═════ Records for processing
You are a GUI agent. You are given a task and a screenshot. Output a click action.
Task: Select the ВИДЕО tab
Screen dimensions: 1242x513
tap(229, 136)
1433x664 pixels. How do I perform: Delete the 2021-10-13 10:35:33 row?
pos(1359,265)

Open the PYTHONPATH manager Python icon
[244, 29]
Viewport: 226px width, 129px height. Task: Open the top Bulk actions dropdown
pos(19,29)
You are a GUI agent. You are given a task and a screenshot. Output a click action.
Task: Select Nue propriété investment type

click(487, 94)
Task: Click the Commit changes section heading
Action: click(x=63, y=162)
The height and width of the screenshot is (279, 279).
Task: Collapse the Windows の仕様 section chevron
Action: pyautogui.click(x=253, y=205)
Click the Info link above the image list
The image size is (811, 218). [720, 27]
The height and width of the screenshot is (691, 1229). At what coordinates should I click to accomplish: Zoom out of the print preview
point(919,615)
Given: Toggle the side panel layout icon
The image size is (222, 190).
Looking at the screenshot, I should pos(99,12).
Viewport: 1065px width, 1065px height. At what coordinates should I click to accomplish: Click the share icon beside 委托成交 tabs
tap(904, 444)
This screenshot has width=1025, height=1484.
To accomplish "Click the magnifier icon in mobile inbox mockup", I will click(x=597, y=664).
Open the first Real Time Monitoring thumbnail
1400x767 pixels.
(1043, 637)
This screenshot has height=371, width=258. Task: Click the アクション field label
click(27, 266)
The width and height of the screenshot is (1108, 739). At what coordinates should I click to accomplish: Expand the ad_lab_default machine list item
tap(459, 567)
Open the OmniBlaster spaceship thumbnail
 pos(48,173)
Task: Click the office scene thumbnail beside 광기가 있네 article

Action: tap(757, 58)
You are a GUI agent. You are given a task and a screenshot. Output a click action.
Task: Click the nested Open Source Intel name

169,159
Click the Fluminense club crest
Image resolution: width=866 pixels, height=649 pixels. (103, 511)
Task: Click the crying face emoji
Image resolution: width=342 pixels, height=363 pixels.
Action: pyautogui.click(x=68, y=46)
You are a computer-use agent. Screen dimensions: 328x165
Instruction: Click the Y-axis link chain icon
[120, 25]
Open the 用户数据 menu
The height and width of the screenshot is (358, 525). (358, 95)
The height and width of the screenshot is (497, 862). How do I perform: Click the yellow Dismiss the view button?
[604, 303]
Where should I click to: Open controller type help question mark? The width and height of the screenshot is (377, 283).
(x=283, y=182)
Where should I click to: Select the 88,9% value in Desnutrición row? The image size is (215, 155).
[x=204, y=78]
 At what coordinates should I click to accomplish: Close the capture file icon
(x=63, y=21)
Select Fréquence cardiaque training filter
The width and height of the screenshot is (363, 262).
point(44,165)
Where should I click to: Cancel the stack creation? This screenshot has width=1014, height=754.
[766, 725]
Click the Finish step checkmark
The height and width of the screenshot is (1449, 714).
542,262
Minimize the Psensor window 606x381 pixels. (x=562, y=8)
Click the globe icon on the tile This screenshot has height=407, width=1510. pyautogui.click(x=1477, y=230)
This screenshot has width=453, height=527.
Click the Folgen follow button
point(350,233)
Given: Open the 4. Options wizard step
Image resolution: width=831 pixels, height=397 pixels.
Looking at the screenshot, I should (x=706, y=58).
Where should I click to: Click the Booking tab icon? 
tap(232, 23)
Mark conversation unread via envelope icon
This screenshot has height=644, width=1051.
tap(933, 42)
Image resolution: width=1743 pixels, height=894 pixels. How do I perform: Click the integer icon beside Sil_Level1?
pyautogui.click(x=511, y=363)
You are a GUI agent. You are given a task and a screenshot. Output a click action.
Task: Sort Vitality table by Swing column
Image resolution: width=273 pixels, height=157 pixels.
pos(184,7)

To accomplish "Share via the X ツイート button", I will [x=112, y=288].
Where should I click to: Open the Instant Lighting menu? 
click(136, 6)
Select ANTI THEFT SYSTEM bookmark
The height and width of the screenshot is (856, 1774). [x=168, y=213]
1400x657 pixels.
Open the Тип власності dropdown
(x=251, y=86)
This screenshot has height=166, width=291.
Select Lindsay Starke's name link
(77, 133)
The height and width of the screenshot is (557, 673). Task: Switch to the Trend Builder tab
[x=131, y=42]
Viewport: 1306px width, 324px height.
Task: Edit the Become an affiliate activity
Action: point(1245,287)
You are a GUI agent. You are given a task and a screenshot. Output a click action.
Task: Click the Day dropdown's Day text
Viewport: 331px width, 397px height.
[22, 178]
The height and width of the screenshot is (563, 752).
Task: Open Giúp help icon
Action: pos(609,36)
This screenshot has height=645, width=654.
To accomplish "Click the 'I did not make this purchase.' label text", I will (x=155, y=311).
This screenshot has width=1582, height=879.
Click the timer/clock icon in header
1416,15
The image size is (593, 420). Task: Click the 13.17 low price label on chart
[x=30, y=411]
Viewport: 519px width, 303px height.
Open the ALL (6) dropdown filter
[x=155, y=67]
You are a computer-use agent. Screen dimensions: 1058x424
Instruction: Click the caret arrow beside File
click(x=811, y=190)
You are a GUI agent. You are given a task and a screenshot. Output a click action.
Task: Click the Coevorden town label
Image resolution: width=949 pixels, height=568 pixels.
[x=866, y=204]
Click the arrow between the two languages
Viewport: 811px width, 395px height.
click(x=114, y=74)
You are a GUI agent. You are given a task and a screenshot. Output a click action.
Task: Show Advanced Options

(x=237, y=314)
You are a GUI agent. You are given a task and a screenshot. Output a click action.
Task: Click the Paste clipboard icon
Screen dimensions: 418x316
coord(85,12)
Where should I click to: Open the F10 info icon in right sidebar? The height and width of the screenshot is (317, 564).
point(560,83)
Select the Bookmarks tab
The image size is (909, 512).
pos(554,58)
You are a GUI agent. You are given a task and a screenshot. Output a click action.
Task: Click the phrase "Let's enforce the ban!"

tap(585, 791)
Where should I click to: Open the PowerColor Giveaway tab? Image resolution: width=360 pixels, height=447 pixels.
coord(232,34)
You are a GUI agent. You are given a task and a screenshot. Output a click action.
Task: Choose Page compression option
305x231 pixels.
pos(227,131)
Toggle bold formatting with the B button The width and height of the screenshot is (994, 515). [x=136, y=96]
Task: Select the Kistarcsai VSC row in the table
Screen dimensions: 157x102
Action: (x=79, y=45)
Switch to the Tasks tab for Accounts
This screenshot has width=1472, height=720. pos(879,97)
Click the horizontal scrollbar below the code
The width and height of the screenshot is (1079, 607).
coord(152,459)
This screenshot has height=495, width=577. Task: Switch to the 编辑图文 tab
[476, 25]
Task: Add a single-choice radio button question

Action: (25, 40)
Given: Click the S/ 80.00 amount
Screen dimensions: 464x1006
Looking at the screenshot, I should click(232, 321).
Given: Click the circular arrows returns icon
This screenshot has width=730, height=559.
══════════
Problem description. Among the lines above, repeat exactly those from the line with "Given: Toggle the side panel layout icon" to the line with "You are a computer-use agent. Screen dimensions: 328x165", counting both ends.

Written solution.
Given: Toggle the side panel layout icon
The image size is (222, 190).
Looking at the screenshot, I should pos(99,12).
Viewport: 1065px width, 1065px height. At what coordinates should I click to accomplish: Click the share icon beside 委托成交 tabs
tap(904, 444)
This screenshot has width=1025, height=1484.
To accomplish "Click the magnifier icon in mobile inbox mockup", I will click(x=597, y=664).
Open the first Real Time Monitoring thumbnail
1400x767 pixels.
(1043, 637)
This screenshot has height=371, width=258. Task: Click the アクション field label
click(27, 266)
The width and height of the screenshot is (1108, 739). At what coordinates should I click to accomplish: Expand the ad_lab_default machine list item
tap(459, 567)
Open the OmniBlaster spaceship thumbnail
 pos(48,173)
Task: Click the office scene thumbnail beside 광기가 있네 article

Action: tap(757, 58)
You are a GUI agent. You are given a task and a screenshot. Output a click action.
Task: Click the nested Open Source Intel name

169,159
Click the Fluminense club crest
Image resolution: width=866 pixels, height=649 pixels. (103, 511)
Task: Click the crying face emoji
Image resolution: width=342 pixels, height=363 pixels.
Action: pyautogui.click(x=68, y=46)
You are a computer-use agent. Screen dimensions: 328x165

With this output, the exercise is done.